HIGHLIGHTS - Doomsday // Scorpions // Reaching Out

While I may listen to it rarely, as it's perhaps not my favourite album in this sense, the general sound and vibe of the album has a colossal effect on my tastes and style. Mental electronic music with a rock edge has definitely become something of a thing for me - this album lead me in turn to the likes of the Bloody Beetroots and SebastiAn. The album has its weak points, most notably Newjack (a song that really does irritate me a bit), but that doesn't stop it from being a greatly inspirational and unique (at least at the time) collection of work. And it has one of the best album openings. Ever.
HIGHLIGHTS - Genesis // D.A.N.C.E. // Stress

Thursday, 19 September 2013


So the original was nothing all that special in my opinion, despite me being a lover of both RAC and Kele. But this remix... this is some deep shit. Shows the vocals off stunningly, with some great trap-y rhythms and bass.

Monday, 16 September 2013


Having been a big-ass fan of Annie Mac Presents 2012, I thought this would be worth sharing. The album is out in just under a month, and features renowned DJ and BBC Radio 1 host Annie Mac's typically vast array of musical tastes. Disc 1 is for the club: featuring such huge tunes as 'Jack' by Breach and Chase & Status' 'Lost & Not Found', it's sure to get feet tapping and heads bobbing. Disc 2 is much more introvert, with the likes of Tensnake, Sampha, and Cyril Hahn. Based on the minimix provided, and the ridiculously good quality of AMP 2012, I think we can predict good things from 2013's offering from one of the world's biggest female DJs.
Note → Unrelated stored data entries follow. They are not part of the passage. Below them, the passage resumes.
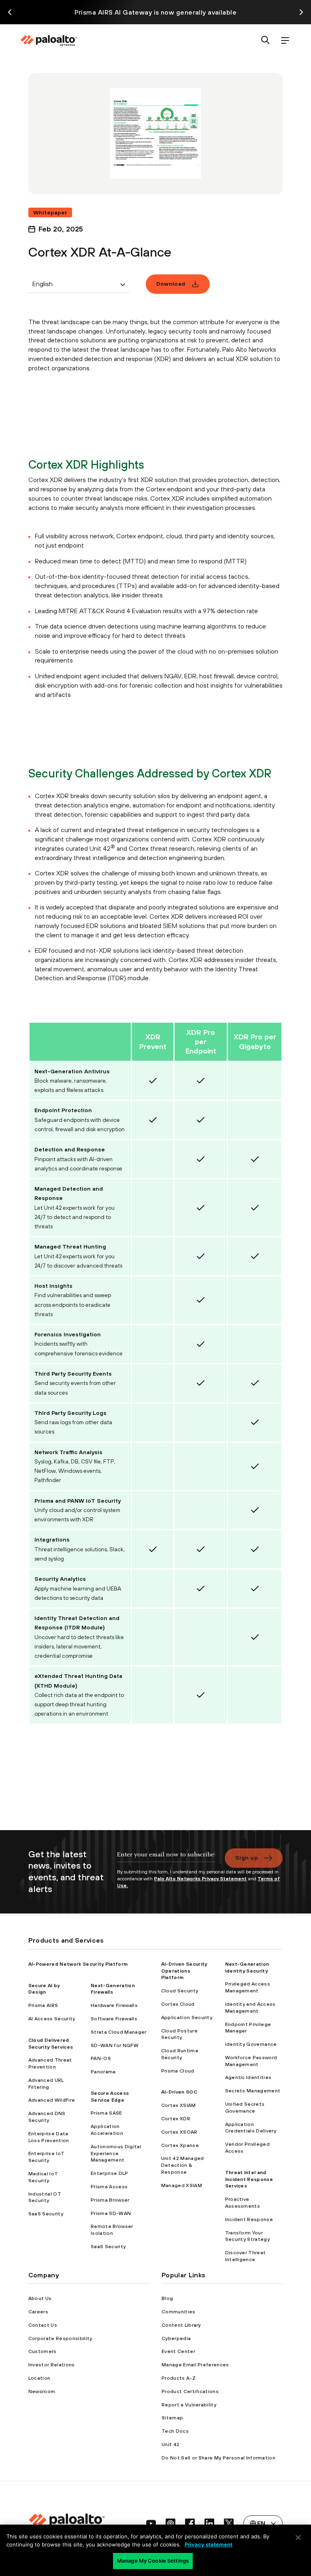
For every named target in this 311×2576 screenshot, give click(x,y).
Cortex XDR (175, 2119)
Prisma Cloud (177, 2071)
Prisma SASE (106, 2113)
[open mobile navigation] (285, 41)
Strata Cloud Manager (118, 2032)
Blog (167, 2298)
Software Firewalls (114, 2019)
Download (170, 283)
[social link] (151, 2523)
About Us (40, 2298)
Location (39, 2378)
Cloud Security (179, 1991)
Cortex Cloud (178, 2004)
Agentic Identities (248, 2077)
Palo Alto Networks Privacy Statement (200, 1879)
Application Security (186, 2017)
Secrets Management (253, 2091)
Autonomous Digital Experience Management (116, 2153)
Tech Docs (175, 2431)
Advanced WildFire (51, 2100)
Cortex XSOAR (179, 2132)
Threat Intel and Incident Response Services (249, 2179)
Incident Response (249, 2219)
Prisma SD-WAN (111, 2213)
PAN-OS (101, 2058)
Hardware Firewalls (114, 2005)
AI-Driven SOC (179, 2092)
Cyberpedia (176, 2338)
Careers (38, 2312)
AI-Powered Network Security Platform (78, 1964)
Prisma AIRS (43, 2005)
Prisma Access (109, 2186)
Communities (179, 2312)
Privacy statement (208, 2544)
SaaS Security (45, 2214)
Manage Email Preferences (195, 2365)
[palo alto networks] (48, 40)
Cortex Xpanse (180, 2145)
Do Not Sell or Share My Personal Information (218, 2458)
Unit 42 (170, 2444)
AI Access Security (51, 2019)
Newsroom (41, 2391)
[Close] (298, 2537)
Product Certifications (190, 2391)
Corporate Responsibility (60, 2338)
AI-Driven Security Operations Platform (184, 1971)
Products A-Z (179, 2378)
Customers (42, 2351)
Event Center (178, 2351)
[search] (265, 41)
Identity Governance (251, 2044)
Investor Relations (51, 2365)
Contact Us (42, 2325)
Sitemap (172, 2418)
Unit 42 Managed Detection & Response (182, 2165)
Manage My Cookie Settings (153, 2560)
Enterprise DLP (109, 2173)
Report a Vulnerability (189, 2405)
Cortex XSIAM (178, 2105)
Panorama (103, 2072)
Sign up (246, 1857)
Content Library (181, 2325)
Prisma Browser (110, 2200)
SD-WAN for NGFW (114, 2045)
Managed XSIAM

When I've got the money, Imma be all over this.

Sunday, 8 September 2013


So, over the past few months, I've come across various remixes of French indie rockers Phoenix's 'Trying To Be Cool.' The original track is a true summer record, with the layered guitars, rolling rhythms, and Thomas Mars' vocals all interplaying brilliantly. But these 4 versions take the track in various directions. All are avialable for free download, just look at the soundcloud widgets below.

As expected of the retro master, the song is given a club-orientated 80's refit. The track features some great synth sounds, and some strong build-ups. However, when the track 'drops' so to speak, I can't help but feel a bit disappointed. There is such huge preparation in the build-ups, but then every time, the drums and bass come in feeling a bit mediocre. Personally, I feel the drums are too sparse, and the bass notes too long - it doesn't feel either hypnotic or intense, instead somewhere between the two that leaves me a bit wanting. But y'know, this is just opinion.

Nothing revolutionary here, but that's no criticism - this is the sort of excellent disco rework we've grown to love. All of the slap bass, syncopated guitar and synth samples are spot on, and the snappy drums compliment it all perfectly. This is by far the funkiest remix. But nothing overwhelming to me, just something fun and funky.

So, once again André Allen Anjos has added his touch. This is much like many other RAC remixes out there, but much like Breakbot's attempt, there's nowt wrong with that. This, along with Breakbot's, is probably most true to the original's summery vibe. Smooth, easy, and SUPERBLY produced, it's been one of my songs of the summer.

Having only just reviewed his EP, this is something a little different. This moves away from the club-dance orientated sounds of the 'Tuna Melt' EP, instead using some very warm vintage chords and a rather French-inspired vibe. The bassline is thick, the drums punchy, and the staccato synth is perfect. This is the perfect dance remix, avoiding the cliché sounds of the post-Swedish House Mafia era. And in turn, I think that makes this my favourite remix. A-Trak's done it again.